Task brief:
Please reproduce, unchanged, the part of the records that opens with the line containing "You are a computer-use agent. This" and closes with the line containing "click(175, 118)", both of those lines included.
[Start Data excerpts]
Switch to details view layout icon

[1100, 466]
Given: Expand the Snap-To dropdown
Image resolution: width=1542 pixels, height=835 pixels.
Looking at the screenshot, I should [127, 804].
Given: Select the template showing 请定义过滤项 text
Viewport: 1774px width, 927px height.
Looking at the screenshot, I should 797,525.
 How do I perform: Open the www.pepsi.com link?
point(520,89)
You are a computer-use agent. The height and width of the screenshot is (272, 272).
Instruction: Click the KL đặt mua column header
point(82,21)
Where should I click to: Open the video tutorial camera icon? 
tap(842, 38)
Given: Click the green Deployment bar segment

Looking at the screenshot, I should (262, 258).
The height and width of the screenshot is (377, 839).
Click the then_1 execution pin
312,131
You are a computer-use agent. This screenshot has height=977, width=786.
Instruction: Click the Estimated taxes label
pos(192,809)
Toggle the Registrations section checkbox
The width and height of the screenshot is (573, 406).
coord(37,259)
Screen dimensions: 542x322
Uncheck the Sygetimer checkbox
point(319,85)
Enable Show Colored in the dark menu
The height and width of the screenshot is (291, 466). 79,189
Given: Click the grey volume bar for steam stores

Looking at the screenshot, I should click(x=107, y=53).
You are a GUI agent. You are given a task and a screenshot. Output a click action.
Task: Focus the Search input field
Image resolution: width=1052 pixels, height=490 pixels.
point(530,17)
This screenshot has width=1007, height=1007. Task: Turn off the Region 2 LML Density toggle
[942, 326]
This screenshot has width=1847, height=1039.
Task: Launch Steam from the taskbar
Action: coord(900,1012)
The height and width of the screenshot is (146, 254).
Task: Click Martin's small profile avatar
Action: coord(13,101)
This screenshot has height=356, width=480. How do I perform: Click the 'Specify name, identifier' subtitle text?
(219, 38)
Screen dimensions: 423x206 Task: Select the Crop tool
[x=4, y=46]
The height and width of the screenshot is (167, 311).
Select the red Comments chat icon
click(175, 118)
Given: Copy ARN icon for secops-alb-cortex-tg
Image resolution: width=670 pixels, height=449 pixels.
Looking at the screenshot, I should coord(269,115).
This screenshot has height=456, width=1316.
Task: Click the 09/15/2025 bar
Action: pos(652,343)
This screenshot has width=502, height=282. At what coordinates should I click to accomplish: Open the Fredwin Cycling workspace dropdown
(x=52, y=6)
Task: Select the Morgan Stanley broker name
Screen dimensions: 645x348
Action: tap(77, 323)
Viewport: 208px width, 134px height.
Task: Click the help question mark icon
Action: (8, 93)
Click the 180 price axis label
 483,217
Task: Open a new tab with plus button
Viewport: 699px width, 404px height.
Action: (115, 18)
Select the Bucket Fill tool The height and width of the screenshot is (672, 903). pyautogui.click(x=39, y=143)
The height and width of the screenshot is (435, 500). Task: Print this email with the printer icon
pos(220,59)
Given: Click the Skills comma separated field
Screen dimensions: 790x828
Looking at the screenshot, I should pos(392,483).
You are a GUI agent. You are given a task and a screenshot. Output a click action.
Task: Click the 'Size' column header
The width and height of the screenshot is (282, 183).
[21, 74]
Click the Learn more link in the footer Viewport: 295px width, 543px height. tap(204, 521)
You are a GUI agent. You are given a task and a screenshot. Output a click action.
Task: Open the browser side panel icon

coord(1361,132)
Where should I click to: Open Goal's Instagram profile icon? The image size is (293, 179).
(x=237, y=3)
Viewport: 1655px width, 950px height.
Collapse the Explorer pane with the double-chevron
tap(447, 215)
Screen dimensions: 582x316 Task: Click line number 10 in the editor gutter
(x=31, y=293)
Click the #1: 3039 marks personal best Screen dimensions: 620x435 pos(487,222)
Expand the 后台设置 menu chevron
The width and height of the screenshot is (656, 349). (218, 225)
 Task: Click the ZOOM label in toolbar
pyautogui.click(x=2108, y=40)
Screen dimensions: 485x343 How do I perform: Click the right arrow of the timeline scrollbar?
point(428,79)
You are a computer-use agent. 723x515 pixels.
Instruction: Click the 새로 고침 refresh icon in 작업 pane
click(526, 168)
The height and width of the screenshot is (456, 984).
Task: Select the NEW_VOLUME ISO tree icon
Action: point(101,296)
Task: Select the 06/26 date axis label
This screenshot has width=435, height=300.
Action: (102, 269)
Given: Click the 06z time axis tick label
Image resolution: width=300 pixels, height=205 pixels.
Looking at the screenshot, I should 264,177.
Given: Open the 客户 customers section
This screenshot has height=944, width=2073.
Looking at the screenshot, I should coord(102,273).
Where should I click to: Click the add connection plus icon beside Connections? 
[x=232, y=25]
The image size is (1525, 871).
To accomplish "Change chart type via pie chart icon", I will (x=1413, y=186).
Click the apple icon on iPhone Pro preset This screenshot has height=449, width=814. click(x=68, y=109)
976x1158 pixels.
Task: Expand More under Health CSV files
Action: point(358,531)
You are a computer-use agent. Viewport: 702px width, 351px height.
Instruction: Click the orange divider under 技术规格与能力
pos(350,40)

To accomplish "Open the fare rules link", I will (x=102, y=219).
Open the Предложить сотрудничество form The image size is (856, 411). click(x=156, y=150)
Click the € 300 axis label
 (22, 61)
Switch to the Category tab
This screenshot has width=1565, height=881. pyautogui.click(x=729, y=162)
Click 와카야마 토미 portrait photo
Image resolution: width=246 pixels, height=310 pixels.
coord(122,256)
[End Data excerpts]
Expected answer:
You are a computer-use agent. This screenshot has height=977, width=786.
Instruction: Click the Estimated taxes label
pos(192,809)
Toggle the Registrations section checkbox
The width and height of the screenshot is (573, 406).
coord(37,259)
Screen dimensions: 542x322
Uncheck the Sygetimer checkbox
point(319,85)
Enable Show Colored in the dark menu
The height and width of the screenshot is (291, 466). 79,189
Given: Click the grey volume bar for steam stores

Looking at the screenshot, I should click(x=107, y=53).
You are a GUI agent. You are given a task and a screenshot. Output a click action.
Task: Focus the Search input field
Image resolution: width=1052 pixels, height=490 pixels.
point(530,17)
This screenshot has width=1007, height=1007. Task: Turn off the Region 2 LML Density toggle
[942, 326]
This screenshot has width=1847, height=1039.
Task: Launch Steam from the taskbar
Action: coord(900,1012)
The height and width of the screenshot is (146, 254).
Task: Click Martin's small profile avatar
Action: coord(13,101)
This screenshot has height=356, width=480. How do I perform: Click the 'Specify name, identifier' subtitle text?
(219, 38)
Screen dimensions: 423x206 Task: Select the Crop tool
[x=4, y=46]
The height and width of the screenshot is (167, 311).
Select the red Comments chat icon
click(175, 118)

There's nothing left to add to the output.